*Saved data entries*:
:::

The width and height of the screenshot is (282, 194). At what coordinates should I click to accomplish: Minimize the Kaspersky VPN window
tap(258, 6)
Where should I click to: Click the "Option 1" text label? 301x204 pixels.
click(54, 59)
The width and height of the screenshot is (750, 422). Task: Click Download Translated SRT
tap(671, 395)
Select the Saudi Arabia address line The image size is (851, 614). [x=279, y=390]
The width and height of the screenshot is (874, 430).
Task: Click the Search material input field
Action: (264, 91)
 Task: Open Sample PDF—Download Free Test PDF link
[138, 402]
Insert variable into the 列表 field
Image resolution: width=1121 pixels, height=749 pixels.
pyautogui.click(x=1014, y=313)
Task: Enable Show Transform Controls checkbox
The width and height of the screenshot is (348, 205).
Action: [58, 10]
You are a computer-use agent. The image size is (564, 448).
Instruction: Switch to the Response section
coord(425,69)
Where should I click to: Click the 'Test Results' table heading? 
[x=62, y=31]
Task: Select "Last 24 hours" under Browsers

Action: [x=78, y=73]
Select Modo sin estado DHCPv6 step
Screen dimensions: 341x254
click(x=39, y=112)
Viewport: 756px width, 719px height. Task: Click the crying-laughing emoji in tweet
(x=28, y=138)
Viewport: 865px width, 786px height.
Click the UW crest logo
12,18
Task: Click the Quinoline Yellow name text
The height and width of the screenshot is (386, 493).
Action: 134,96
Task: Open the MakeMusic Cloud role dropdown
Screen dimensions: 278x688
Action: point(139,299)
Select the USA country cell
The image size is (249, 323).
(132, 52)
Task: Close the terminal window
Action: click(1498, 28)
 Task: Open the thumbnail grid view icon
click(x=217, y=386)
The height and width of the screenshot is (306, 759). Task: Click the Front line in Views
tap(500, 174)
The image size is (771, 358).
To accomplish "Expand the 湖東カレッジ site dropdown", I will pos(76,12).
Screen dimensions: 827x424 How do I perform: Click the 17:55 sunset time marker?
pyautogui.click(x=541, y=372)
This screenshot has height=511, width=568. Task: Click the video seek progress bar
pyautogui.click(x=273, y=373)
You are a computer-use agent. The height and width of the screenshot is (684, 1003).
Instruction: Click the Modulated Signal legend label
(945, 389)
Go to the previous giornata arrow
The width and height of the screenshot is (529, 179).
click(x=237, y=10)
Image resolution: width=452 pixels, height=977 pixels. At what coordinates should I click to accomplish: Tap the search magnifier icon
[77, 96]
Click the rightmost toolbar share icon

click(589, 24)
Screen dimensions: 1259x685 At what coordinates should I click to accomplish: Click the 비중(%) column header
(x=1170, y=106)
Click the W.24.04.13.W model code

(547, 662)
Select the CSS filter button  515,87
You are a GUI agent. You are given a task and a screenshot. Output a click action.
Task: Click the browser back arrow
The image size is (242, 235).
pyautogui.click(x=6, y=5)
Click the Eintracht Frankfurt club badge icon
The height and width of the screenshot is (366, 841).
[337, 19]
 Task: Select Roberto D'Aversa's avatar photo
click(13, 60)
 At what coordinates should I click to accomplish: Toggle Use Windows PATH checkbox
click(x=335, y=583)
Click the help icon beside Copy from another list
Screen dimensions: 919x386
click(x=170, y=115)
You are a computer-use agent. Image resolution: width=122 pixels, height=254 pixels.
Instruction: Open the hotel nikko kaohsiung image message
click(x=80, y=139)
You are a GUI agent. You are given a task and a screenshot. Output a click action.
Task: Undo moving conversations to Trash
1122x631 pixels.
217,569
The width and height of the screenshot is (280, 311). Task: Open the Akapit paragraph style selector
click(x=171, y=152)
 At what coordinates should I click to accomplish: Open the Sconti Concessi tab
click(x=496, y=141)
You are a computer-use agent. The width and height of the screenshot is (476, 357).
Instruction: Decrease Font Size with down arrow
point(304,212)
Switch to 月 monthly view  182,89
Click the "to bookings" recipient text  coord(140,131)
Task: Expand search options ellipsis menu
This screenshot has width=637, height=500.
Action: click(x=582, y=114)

:::

*How to complete this task*:
Only a number is expected in reply: how many lines of the entries hold the word "computer"?

*Result of this exercise*:
4